Task to carry out:
Find and return every line of the data that contains the word "label".
(Supplied data)
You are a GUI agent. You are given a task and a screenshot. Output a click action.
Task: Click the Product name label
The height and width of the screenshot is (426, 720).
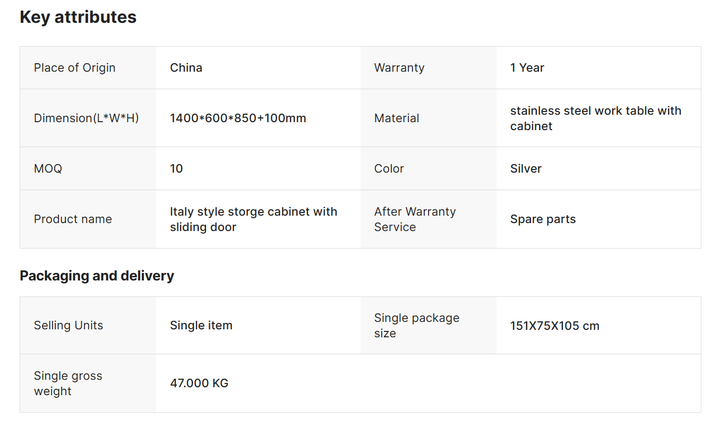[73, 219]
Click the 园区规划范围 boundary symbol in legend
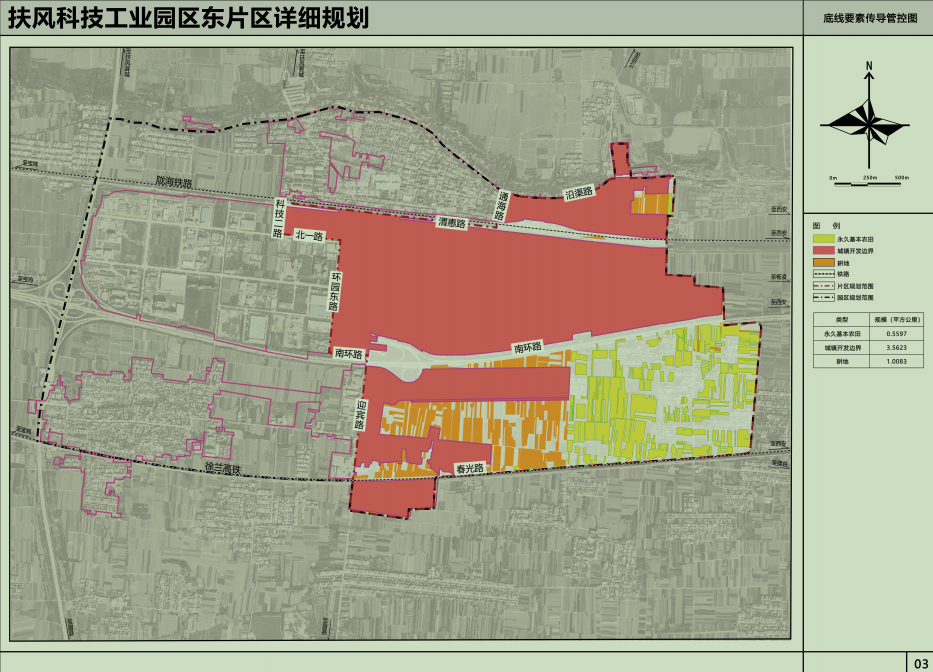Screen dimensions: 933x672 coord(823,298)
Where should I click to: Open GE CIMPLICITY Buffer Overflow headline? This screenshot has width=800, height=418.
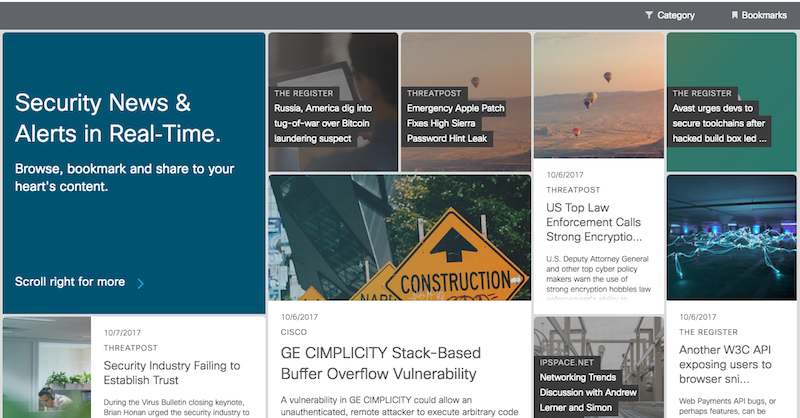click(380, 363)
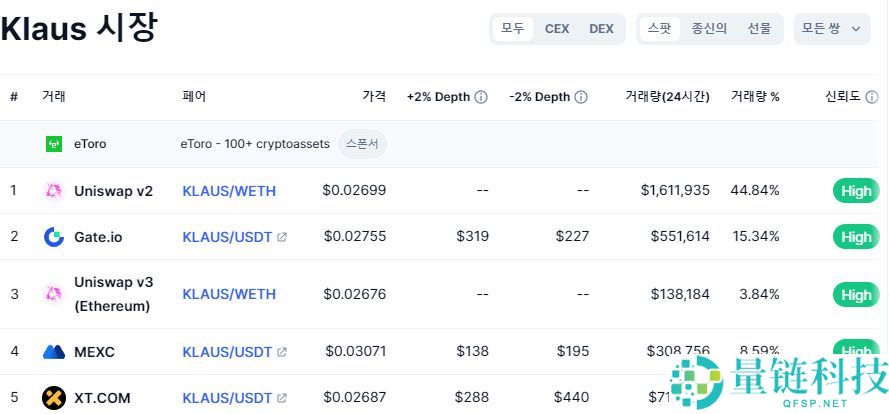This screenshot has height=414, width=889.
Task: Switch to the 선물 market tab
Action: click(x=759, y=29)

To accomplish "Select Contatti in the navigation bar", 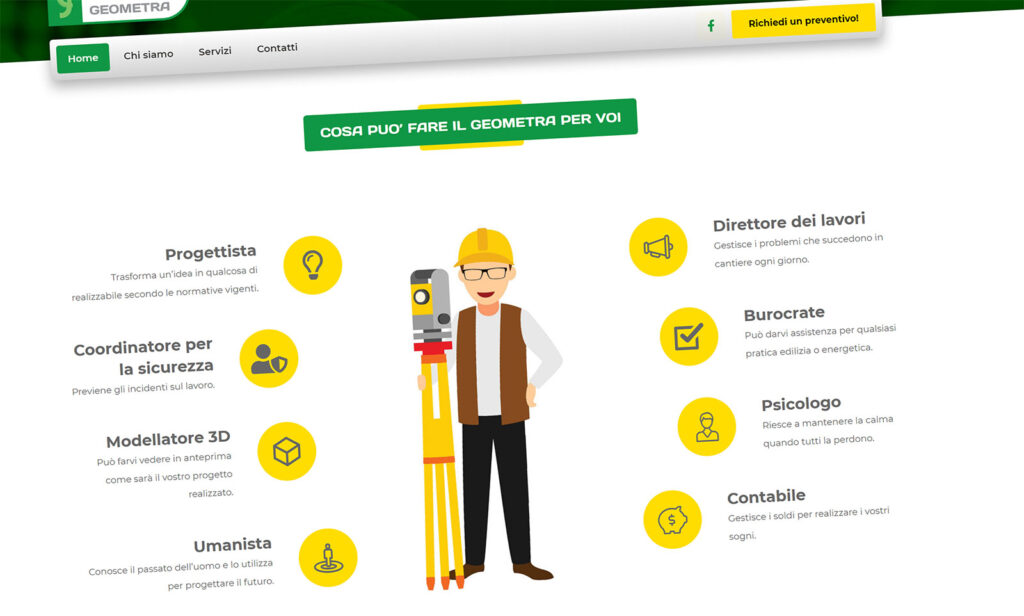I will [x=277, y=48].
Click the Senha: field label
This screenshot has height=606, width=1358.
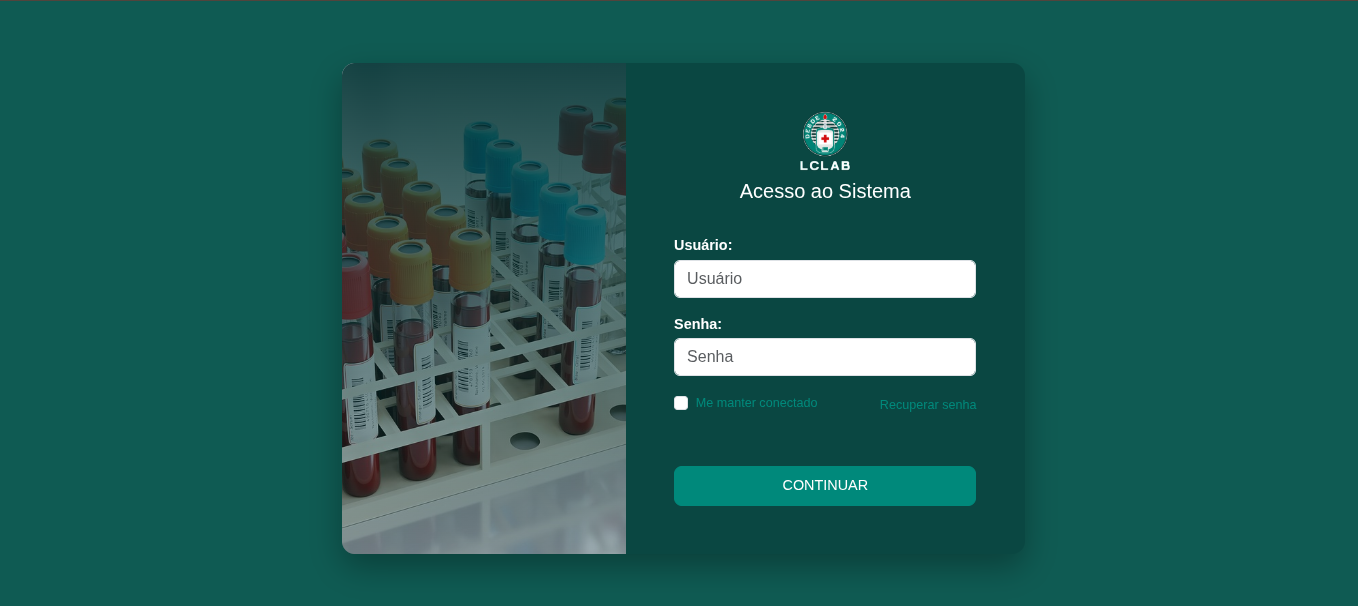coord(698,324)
(End Supplied data)
Solution for this problem:
Task: Click the Product name label
Click the Senha: field label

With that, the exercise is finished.